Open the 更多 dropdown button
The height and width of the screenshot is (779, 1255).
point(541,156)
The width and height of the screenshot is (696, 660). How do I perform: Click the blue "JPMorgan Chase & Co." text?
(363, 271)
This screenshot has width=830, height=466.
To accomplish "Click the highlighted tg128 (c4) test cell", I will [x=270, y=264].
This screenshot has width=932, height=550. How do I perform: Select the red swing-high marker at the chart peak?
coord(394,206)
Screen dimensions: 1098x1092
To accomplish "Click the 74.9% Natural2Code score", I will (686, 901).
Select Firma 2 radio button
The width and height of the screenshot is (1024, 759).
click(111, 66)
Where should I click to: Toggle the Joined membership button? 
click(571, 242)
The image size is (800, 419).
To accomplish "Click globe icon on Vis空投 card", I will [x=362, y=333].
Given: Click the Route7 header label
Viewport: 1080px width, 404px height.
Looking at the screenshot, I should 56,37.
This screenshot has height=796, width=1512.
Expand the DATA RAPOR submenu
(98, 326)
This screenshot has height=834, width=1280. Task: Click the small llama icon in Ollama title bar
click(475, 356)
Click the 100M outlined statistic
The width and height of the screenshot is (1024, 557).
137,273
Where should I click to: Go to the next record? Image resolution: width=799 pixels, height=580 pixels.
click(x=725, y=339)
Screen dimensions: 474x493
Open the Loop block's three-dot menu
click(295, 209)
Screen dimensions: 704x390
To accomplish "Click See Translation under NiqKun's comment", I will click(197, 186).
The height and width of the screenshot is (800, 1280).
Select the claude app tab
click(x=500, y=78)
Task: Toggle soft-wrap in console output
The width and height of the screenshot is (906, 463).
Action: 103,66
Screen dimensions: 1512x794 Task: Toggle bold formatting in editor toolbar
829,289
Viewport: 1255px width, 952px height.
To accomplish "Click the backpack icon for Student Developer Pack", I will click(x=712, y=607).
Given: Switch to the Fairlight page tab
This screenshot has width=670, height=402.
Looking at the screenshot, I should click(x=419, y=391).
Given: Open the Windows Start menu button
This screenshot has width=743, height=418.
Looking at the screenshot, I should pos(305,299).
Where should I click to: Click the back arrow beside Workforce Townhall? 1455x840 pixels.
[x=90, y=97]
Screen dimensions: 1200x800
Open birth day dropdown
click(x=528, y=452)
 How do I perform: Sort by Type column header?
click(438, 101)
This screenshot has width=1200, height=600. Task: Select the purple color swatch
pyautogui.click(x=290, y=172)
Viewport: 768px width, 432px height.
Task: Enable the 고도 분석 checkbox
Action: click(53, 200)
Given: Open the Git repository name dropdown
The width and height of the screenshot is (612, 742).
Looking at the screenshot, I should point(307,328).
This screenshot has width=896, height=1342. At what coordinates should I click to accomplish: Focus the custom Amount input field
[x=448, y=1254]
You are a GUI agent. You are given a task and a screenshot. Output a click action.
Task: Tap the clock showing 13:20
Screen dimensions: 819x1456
————————
* **Exercise instructions**
Set down each entry exactly as it appears above.

* **Answer box**
Open the 更多 dropdown button
The height and width of the screenshot is (779, 1255).
point(541,156)
The width and height of the screenshot is (696, 660). How do I perform: Click the blue "JPMorgan Chase & Co." text?
(363, 271)
This screenshot has width=830, height=466.
To accomplish "Click the highlighted tg128 (c4) test cell", I will [x=270, y=264].
This screenshot has width=932, height=550. How do I perform: Select the red swing-high marker at the chart peak?
coord(394,206)
Screen dimensions: 1098x1092
To accomplish "Click the 74.9% Natural2Code score", I will (686, 901).
Select Firma 2 radio button
The width and height of the screenshot is (1024, 759).
click(111, 66)
Where should I click to: Toggle the Joined membership button? 
click(571, 242)
The image size is (800, 419).
To accomplish "Click globe icon on Vis空投 card", I will [x=362, y=333].
Given: Click the Route7 header label
Viewport: 1080px width, 404px height.
Looking at the screenshot, I should 56,37.
This screenshot has height=796, width=1512.
Expand the DATA RAPOR submenu
(98, 326)
This screenshot has height=834, width=1280. Task: Click the small llama icon in Ollama title bar
click(475, 356)
Click the 100M outlined statistic
The width and height of the screenshot is (1024, 557).
137,273
Where should I click to: Go to the next record? Image resolution: width=799 pixels, height=580 pixels.
click(x=725, y=339)
Screen dimensions: 474x493
Open the Loop block's three-dot menu
click(295, 209)
Screen dimensions: 704x390
To accomplish "Click See Translation under NiqKun's comment", I will click(197, 186).
The height and width of the screenshot is (800, 1280).
Select the claude app tab
click(x=500, y=78)
Task: Toggle soft-wrap in console output
The width and height of the screenshot is (906, 463).
Action: 103,66
Screen dimensions: 1512x794 Task: Toggle bold formatting in editor toolbar
829,289
Viewport: 1255px width, 952px height.
To accomplish "Click the backpack icon for Student Developer Pack", I will click(x=712, y=607).
Given: Switch to the Fairlight page tab
This screenshot has width=670, height=402.
Looking at the screenshot, I should click(x=419, y=391).
Given: Open the Windows Start menu button
This screenshot has width=743, height=418.
Looking at the screenshot, I should pos(305,299).
Where should I click to: Click the back arrow beside Workforce Townhall? 1455x840 pixels.
[x=90, y=97]
Screen dimensions: 1200x800
Open birth day dropdown
click(x=528, y=452)
 How do I perform: Sort by Type column header?
click(438, 101)
This screenshot has width=1200, height=600. Task: Select the purple color swatch
pyautogui.click(x=290, y=172)
Viewport: 768px width, 432px height.
Task: Enable the 고도 분석 checkbox
Action: click(53, 200)
Given: Open the Git repository name dropdown
The width and height of the screenshot is (612, 742).
Looking at the screenshot, I should point(307,328).
This screenshot has width=896, height=1342. At what coordinates should I click to accomplish: Focus the custom Amount input field
[x=448, y=1254]
You are a GUI agent. You are given a task and a screenshot. Output a click action.
Task: Tap the clock showing 13:20
Screen dimensions: 819x1456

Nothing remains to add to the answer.